Increasingly, when we talk about software systems we actually mean distributed software systems. They live on the network, in the cloud. They are not standalone.
Distributed software systems quickly scale to a point where it gets complex to manage them or know what’s going on inside.
How do we gain more insight and ensure reliable software?
The key word is ‘Observability’.
Observability is built upon the three pillars of Observability: Metrics, Traces and Logs.
But what does THAT mean?
Essentially three layers of data interpretation, some of it labelled, some of it unstructured.
Metrics – tagged with metadata, measures which enable an easy way of determining overall health and performance of the system.
Traces – giving more detailed indication of performance and functional insights into the application.
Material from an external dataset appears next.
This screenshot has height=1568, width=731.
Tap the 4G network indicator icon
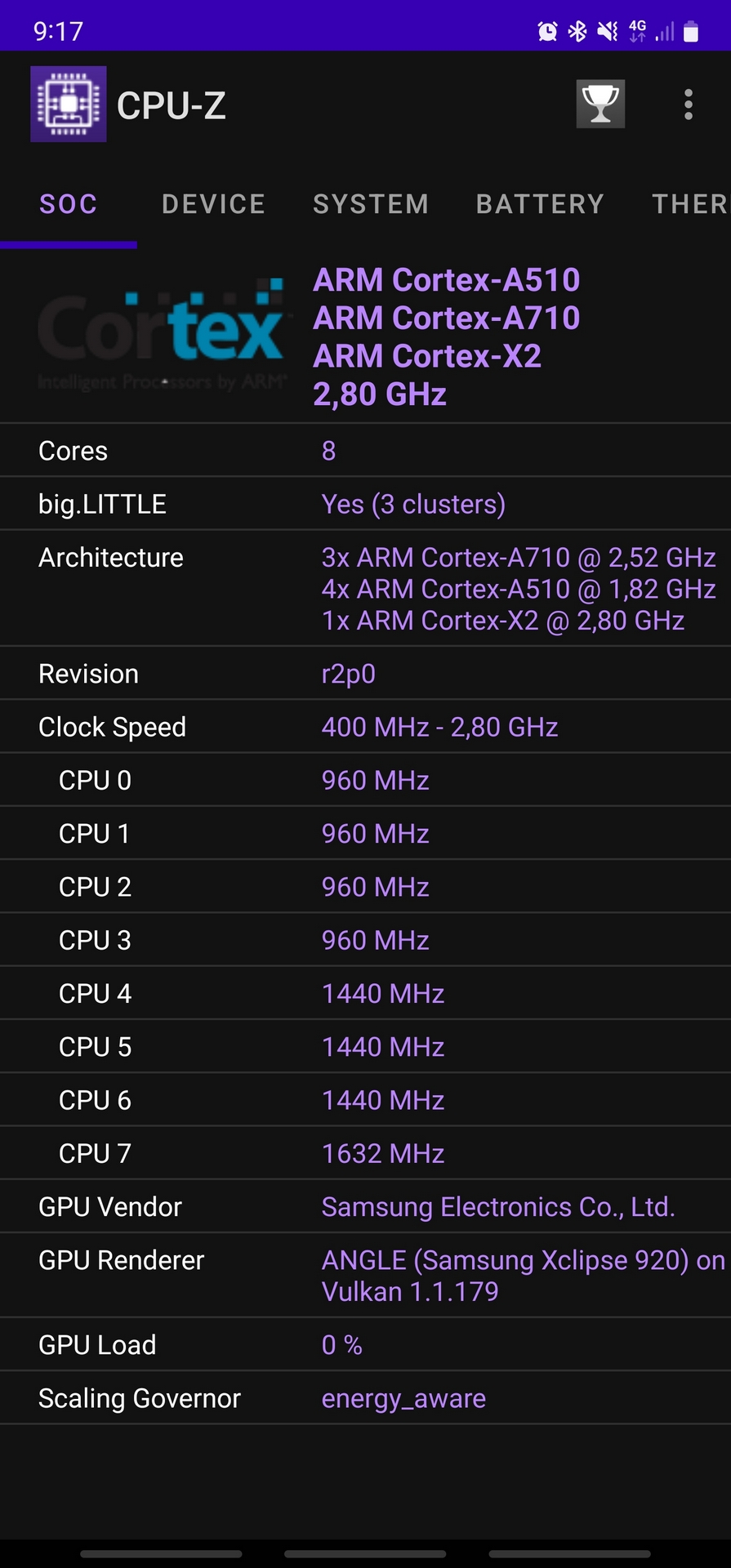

How users are using it and how it’s responding.
Logs – analysis of the raw logging information that comes from all parts of the systems and application. Used for remediation and failure recovery.
Observability platforms provide a way of ingesting and visualising data. Support teams and SREs (Site Reliability Engineers) can receive alerts as well as respond to incidents.
All production-quality (i.e. end user) software needs good metrics and logging in order for it to be fully supportable. The only way (well, IMO the best way) you can achieve reliable software is by gathering feedback – through observability.
When it comes to building software, don’t leave monitoring and logging as an afterthought. It’s an essential part of the feedback process of making your application more fit for purpose and better at fulfilling your customer’s needs.